CN101777045A

CN101777045A - Method for analyzing XML file by indexing

Info

Publication number: CN101777045A
Application number: CN200810150767A
Authority: CN
Inventors: 杨刚; 周兴社; 张海辉; 詹涛
Original assignee: Northwestern Polytechnical University
Current assignee: Northwestern Polytechnical University
Priority date: 2008-09-01
Filing date: 2008-09-01
Publication date: 2010-07-14

Abstract

The invention relates to a method for analyzing an XML file by indexing. The technical characteristics are as follows: the method comprises the steps: traversing to illustrate a DTD file with an XML file structure and extracting a subtree tag name under a root node in the DTD file; then creating a Hash table, traversing the XML file needing to be analyzed according to the extracted subtree tag name, inquiring and recording relative positions of starting of all subtree tag names in the XML file, constructing a new item according to data items, and adding the new item into the Hash table to form a subtree index table; and creating a key element index table, and then utilizing an unvalidated IXP analytic model or validated IXP analytic model to carry out analysis. The method has the benefits that: for the large XML file, the analytic speed of an IXP method is far faster than that of a DOM method and an SAX method. By providing a general interface, the mode can be widely applied in analysis of various XML files, and provides a new method for analyzing an XML text.

Description

A kind of method by the index analyzing XML file

Technical field

The present invention relates to a kind of method, belong to the XML field of information processing by the index analyzing XML file.

Background technology

XML (eXtensible Markup Language) language by the proposition of W3C tissue, because its dirigibility and self descriptiveness, become Web2.0 uses and even various information handling system generally adopts information organization and descriptor format, obtained application more and more widely.The XML resolver that obtains comparatively widespread use at present has: JavaTM, the JDOM etc. of XML Parser, the Sun of the XML4J of IBM, the MSXML of Microsoft, Oracle.The analytic method that these resolvers adopted can be divided into and is DOM and SAX two big classes.

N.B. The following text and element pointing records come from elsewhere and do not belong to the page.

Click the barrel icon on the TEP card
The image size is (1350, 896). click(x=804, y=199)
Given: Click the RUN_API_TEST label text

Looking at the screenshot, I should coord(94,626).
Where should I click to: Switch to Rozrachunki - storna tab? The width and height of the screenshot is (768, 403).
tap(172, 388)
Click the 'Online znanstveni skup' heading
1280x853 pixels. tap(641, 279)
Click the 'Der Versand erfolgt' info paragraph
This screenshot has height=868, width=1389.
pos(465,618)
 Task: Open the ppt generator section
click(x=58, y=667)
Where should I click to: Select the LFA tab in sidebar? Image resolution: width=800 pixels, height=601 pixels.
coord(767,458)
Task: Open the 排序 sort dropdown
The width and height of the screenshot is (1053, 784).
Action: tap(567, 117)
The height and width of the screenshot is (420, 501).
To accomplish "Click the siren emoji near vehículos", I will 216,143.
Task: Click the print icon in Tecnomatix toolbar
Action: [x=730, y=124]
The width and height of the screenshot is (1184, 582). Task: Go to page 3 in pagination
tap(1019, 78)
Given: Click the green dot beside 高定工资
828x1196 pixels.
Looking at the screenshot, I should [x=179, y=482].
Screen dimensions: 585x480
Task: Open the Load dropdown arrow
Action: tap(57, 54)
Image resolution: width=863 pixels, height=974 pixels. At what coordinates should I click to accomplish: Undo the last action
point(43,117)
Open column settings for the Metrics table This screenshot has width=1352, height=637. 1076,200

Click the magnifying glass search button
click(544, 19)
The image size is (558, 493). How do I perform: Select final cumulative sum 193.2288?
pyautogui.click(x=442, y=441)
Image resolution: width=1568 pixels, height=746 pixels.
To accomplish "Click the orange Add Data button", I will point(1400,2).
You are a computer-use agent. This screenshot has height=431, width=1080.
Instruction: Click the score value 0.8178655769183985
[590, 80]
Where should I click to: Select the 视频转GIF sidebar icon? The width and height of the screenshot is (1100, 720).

DOM is a kind of analytic method based on tree construction that W3C proposes.DOM regards the element in the document, attribute, note, processing instruction some nodes of tree construction as when the analyzing XML file, and the content of XML document is organized into a tree type message structure.Because the DOM analytic method need be constructed the tree structure data structure corresponding with quasi-analytic XML file,, therefore be not suitable for large-scale XML document so the internal memory that it takies is directly proportional with document size (generally being 2 to 5 times).In order to improve the analysis feature of DOM method, the researchist has carried out certain improvement to it.Main achievement has the DOM analytic method (DDOM) of delay and compression DOM analytic method (SEDOM).DDOM is embodied in the improvement of DOM method: DDOM does not need to construct complete parsing and belongs to, and just constructs the part-structure of dom tree when access document as required.DDOM mainly is applicable to the occasion of XML being carried out sparse visit, if when the document major part all needs to visit, the performance of DDOM is slower than common DOM mode.SEDOM obviously reduces the consumption of common DOM analytic method to storage space then by having introduced compress technique, but owing to need carry out squeeze operation, inevitably analysis feature is impacted.

SAX is the XML document analytic method of being used widely by the another kind that the member in the XML_DEV mail tabulation proposes.The core of SAX method is by the linear sweep XML document, and the label that retrieval user is concerned about also triggers events corresponding, finishes visit and the parsing of user to XML document in event handler procedure.The SAX method can be resolved the file of any size, realizes that simply resource consumption is less.When not needing to change the content of document and under the situation of sequential access, analyzing efficiency is than higher.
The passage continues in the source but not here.